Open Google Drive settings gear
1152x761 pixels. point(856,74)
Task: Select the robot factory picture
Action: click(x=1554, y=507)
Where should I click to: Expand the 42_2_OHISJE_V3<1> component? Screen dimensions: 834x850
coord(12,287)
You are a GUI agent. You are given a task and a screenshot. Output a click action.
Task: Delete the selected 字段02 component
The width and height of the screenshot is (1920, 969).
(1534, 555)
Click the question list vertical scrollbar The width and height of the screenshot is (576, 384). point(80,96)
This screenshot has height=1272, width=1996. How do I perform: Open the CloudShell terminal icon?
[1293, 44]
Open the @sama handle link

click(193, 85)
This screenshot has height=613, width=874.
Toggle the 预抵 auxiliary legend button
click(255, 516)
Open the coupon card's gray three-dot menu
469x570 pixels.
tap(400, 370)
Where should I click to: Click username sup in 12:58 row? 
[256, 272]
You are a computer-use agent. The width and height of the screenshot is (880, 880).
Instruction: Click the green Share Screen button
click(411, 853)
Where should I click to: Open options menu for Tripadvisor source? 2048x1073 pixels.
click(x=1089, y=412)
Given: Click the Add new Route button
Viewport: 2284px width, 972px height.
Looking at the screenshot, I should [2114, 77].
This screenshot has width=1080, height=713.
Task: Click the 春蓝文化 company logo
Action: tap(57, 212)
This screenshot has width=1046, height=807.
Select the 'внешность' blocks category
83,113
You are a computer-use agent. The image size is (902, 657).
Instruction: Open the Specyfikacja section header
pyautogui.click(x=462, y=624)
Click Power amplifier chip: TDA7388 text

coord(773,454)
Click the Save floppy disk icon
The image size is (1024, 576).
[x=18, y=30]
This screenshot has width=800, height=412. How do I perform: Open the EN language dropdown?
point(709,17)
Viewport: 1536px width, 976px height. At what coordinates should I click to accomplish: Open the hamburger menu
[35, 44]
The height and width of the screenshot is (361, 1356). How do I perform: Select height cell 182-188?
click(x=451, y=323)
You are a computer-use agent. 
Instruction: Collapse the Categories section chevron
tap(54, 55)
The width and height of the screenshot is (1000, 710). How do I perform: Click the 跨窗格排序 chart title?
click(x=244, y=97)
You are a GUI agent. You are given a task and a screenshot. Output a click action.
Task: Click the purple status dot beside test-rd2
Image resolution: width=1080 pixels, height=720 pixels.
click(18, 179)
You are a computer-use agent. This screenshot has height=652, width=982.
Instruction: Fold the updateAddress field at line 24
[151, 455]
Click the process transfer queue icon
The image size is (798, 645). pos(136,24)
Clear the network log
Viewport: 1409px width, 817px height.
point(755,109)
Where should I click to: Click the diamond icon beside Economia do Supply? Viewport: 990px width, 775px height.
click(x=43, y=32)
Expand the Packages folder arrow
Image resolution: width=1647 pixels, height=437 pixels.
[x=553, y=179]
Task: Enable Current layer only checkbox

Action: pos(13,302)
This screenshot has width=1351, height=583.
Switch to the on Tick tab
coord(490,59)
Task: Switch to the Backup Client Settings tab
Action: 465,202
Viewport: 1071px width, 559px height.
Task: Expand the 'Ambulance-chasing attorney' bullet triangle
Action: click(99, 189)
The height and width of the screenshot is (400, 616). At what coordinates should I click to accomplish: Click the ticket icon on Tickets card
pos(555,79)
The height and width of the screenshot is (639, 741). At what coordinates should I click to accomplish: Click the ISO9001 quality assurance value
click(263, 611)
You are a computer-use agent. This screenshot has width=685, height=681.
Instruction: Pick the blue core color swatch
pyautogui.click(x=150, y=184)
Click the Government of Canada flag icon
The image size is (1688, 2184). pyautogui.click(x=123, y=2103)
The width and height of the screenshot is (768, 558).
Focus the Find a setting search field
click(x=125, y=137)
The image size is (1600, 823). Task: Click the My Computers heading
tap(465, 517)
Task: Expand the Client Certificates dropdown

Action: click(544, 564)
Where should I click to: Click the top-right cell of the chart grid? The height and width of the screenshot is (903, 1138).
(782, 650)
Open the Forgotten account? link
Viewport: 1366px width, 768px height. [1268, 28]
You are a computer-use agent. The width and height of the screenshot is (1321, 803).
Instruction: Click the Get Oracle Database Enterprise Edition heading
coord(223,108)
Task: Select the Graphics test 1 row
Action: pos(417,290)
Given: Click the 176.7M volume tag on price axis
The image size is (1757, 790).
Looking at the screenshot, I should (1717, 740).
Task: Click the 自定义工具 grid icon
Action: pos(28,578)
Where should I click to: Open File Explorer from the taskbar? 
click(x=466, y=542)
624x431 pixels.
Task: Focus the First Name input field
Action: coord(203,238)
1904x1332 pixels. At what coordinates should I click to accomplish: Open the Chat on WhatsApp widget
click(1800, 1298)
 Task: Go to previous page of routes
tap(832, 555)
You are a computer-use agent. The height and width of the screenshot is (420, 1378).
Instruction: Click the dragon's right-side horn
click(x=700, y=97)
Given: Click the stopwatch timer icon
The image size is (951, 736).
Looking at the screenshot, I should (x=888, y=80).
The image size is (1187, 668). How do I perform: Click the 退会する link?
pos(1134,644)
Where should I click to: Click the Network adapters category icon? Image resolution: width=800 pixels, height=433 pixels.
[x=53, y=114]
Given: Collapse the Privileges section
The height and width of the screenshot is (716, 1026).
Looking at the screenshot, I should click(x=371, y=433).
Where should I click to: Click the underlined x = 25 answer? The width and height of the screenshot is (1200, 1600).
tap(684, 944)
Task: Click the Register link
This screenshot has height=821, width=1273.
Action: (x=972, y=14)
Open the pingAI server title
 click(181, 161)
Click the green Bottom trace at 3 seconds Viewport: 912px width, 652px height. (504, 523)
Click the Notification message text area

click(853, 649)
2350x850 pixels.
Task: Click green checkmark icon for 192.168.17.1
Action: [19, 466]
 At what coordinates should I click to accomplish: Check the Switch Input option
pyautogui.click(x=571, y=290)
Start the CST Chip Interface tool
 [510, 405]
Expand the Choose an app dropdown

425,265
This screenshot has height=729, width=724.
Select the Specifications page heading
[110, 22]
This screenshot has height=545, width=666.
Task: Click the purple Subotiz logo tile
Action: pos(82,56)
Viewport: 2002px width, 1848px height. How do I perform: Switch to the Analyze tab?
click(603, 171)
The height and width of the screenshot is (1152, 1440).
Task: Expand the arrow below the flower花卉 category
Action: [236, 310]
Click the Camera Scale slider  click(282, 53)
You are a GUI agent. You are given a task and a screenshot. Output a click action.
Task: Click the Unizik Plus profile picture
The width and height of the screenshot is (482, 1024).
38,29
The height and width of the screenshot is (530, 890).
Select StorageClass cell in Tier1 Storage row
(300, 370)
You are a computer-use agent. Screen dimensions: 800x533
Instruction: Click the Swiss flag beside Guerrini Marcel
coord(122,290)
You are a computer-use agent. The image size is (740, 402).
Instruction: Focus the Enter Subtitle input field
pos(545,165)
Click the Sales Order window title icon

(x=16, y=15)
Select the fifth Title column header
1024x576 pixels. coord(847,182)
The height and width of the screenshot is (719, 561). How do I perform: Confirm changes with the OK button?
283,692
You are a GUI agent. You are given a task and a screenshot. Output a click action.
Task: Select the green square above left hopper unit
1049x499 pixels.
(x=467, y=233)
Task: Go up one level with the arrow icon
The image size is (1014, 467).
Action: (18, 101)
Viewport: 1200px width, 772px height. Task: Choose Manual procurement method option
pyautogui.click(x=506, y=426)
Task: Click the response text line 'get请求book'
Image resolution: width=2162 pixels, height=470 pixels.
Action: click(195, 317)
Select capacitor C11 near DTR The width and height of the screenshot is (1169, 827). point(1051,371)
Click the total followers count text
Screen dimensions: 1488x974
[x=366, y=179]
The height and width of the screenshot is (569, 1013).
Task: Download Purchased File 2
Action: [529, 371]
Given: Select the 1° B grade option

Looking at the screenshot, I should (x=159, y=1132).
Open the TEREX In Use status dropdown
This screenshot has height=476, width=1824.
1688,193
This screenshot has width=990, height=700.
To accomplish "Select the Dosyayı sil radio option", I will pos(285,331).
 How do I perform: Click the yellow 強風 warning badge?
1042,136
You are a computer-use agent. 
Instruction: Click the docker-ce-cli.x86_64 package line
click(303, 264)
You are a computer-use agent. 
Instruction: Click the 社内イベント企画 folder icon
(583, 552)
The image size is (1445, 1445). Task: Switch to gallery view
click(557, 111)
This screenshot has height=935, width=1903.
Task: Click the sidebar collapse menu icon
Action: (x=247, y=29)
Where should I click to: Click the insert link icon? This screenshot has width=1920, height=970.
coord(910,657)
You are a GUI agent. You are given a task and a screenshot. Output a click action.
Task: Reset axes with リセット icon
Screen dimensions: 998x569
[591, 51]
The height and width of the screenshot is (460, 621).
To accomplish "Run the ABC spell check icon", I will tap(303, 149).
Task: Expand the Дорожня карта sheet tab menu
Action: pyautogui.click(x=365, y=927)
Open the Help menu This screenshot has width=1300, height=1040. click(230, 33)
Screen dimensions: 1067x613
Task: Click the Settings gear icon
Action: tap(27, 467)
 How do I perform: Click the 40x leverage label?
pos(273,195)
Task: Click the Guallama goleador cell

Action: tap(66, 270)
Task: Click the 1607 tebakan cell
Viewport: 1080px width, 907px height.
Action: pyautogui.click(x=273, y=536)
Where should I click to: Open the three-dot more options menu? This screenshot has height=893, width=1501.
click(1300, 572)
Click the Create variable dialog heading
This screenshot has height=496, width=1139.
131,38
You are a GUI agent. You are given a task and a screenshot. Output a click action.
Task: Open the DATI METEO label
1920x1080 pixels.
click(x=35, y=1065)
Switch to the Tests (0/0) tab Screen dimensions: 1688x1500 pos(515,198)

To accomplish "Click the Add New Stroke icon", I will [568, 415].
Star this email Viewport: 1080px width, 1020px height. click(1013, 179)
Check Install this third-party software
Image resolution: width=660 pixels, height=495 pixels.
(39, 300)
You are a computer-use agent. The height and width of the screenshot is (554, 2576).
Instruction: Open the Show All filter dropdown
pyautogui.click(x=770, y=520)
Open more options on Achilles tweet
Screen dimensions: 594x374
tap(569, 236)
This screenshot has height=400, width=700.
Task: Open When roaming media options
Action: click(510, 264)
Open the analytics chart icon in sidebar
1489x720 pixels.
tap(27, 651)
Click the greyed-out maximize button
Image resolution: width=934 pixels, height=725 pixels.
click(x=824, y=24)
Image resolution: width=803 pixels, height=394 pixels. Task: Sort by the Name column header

************

▶ _TASK ITEM_
Given the entries above, count how many lines include the word "status"; respond with the number only.

▶ _EXPECTED OUTPUT_
2